You are in high danger!

  • You are using culture dependant date formats. This might work in your system, but break on another one...
  • Further more, your are not even consistent!
  • Your VALUES provide your date values as string.

In SQL-Server I'd suggest to use ISO8601, unseparated or - my favourite - ODBC. But I'm sure there are culture independent formats for literal dates in Postgres too.

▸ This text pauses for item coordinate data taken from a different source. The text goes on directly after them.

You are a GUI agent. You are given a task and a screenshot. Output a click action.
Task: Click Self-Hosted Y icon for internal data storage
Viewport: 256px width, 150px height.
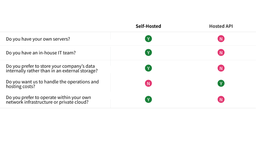point(148,68)
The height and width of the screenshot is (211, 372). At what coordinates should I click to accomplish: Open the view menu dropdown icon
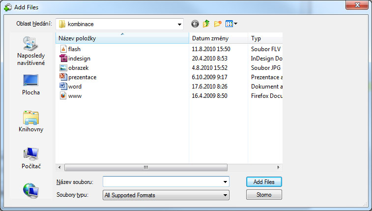[x=231, y=24]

And I would suggest to let the CTE come back with typed values or use a temp table with typed columns.

7 Comments

In Postgres you can use values like that.
And in Postgres it's better to use ANSI date literals, e.g. date '2016-12-31'
@a_horse_with_no_name thx again, I was sure, that each RDBMS has a best literal date format. 2016-12-31 seems to be quite close to ISO 8601 anyway, but is quite far away from the (mixed) formats provided above...
That's how a date literal is defined by the SQL standard - theoretically every DBMS should honour that (but Microsoft never really cared about the standard)
Thanks @a_horse_with_no_name. What's the downside of using the dates as I used above?